La jurisprudence récente subordonne la désignation d'un administrateur provisoire à une double condition: l'existence d'un fait concret susceptible de motiver une telle désignation et l'existence d'un péril grave pour la société, engendré par ce fait (Enc. Dalloz, vo. Adm. Prov. No. 18).

La société ne peut vivre que si tous ses organes fonctionnent régulièrement.

La justice intervient donc pour que le contrat de société soit exécuté pendant toute sa durée. Elle sert les intérêts de la société et ne s’y oppose pas. Ainsi lorsque la gestion de la société est compromise par l’absence de conseil d’administration ou par une dualité de conseil, c’est un droit pour la société à ce qu’il soit mis fin à cet état de chose préjudiciable aux intérêts sociaux (Revue trim. de droit commercial 1952 Charles Lapp La nomination judiciaire des administrateurs de sociétés p.780).

Partant il est dans l’intérêt de la société anonyme ASFERIS S.A. face à ce dédoublement du conseil d’administration et de nommer un administrateur provisoire avec la mission de gérer et d’administrer la société anonyme ASFERIS S.A. suivant les lois et usages du commerce et en conformité avec son objet social, plus précisément de prendre les mesures permettant de sauvegarder les intérêts de la société.

L’administrateur provisoire restera en fonctions tant que la juridiction saisie de la demande au fond n’aura pas prononcé de jugement.

Les parties sollicitent chacune l’allocation d’une indemnité de procédure.

A défaut par les parties défenderesses de preuve de l’iniquité requise pour l’application de l’article 240 du nouveau code de procédure civile, ces demandes sont à rejeter.

Il est cependant inéquitable de laisser tous les frais non compris dans les dépens à la charge de la société anonyme XENIUM S.A., dès lors qu’elle s’est prévalue à bon droit d’une irrégularité manifeste dans la tenue de l’assemblée générale du 11 juillet 2014, de sorte qu’il y a lieu de faire droit à la demande pour le montant de 750 euros.

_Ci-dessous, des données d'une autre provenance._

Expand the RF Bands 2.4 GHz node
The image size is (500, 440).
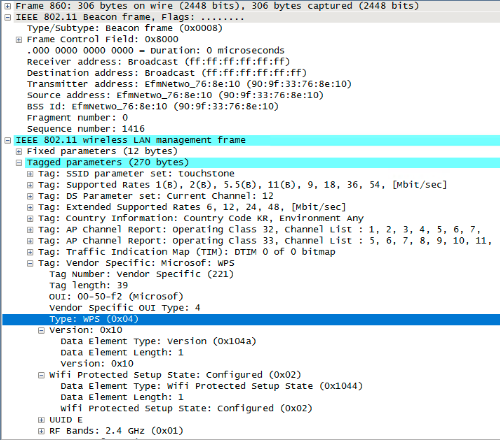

B.), C.) et la société AUDIEX S.A., quoi que régulièrement réassignés aux termes de l’article 84 du nouveau code de procédure civile, n’ont pas comparu, de sorte qu’il y a lieu de statuer avec effet contradictoire, en application de l’article 84 du nouveau code de procédure civile.

P A R C E S M O T I F S:

Nous Fabienne GEHLEN, Premier Juge au Tribunal d’arrondissement de et à Luxembourg, siégeant comme juge des référés, en remplacement du Président du Tribunal d'arrondissement de et à Luxembourg, statuant avec effet contradictoire à l’égard de B.) , C.) et la société anonyme AUDIEX S.A. et contradictoirement à l’égard des autres parties; recevons la demande en la forme ; Nous déclarons compétent pour connaître des demandes ;

déclarons irrecevable le moyen tiré du défaut de qualité et d’intérêt à agir dans le chef de la société anonyme XENIUM S.A.;

au principal renvoyons les parties à se pourvoir devant qui de droit, mais dès à présent et par provision ;

suspendons les effets des résolutions prises lors de l’assemblée générale de la société anonyme ASFERIS S.A. du 11 juillet 2014 et du conseil d’administration du 20 août 2014 jusqu’à ce qu’une décision au fond ayant force de chose jugée concernant la validité de ces résolutions soit intervenue ;

nommons administrateur provisoire Maître Arsène KRONSHAGE N, demeurant professionnellement à L-2015 Luxembourg, 22, rue Marie Adelaïde, avec la mission de gérer et d’administrer la société anonyme ASFERIS S.A. suivant les lois et usages du commerce et en conformité avec son objet social, plus précisément de prendre les mesures permettant de sauvegarder les intérêts de la société; disons que l’administrateur provisoire restera en fonctions tant que la juridiction à saisir de la demande au fond n’aura pas prononcé de jugement; disons que les frais et honoraires promérités par le mandataire de justice sont à avancer par la société anonyme ASFERIS S.A.; déboutons les parties défenderesses de leurs demandes basées sur l’article 240 du nouveau code de procédure civile ; condamnons A.) à payer à la société anonyme XENIUM S.A. une indemnité de procédure de 750.- euros sur base de l’article 240 du nouveau code de procédure civile. condamnons la société anonyme ASFERIS S.A. et A.) aux frais et dépens de l’instance ; déclarons l’ordonnance commune aux parties défenderesses sub 2) à 7) ; ordonnons l’exécution provisoire de la présente ordonnance nonobstant toute voie de droit et sans caution.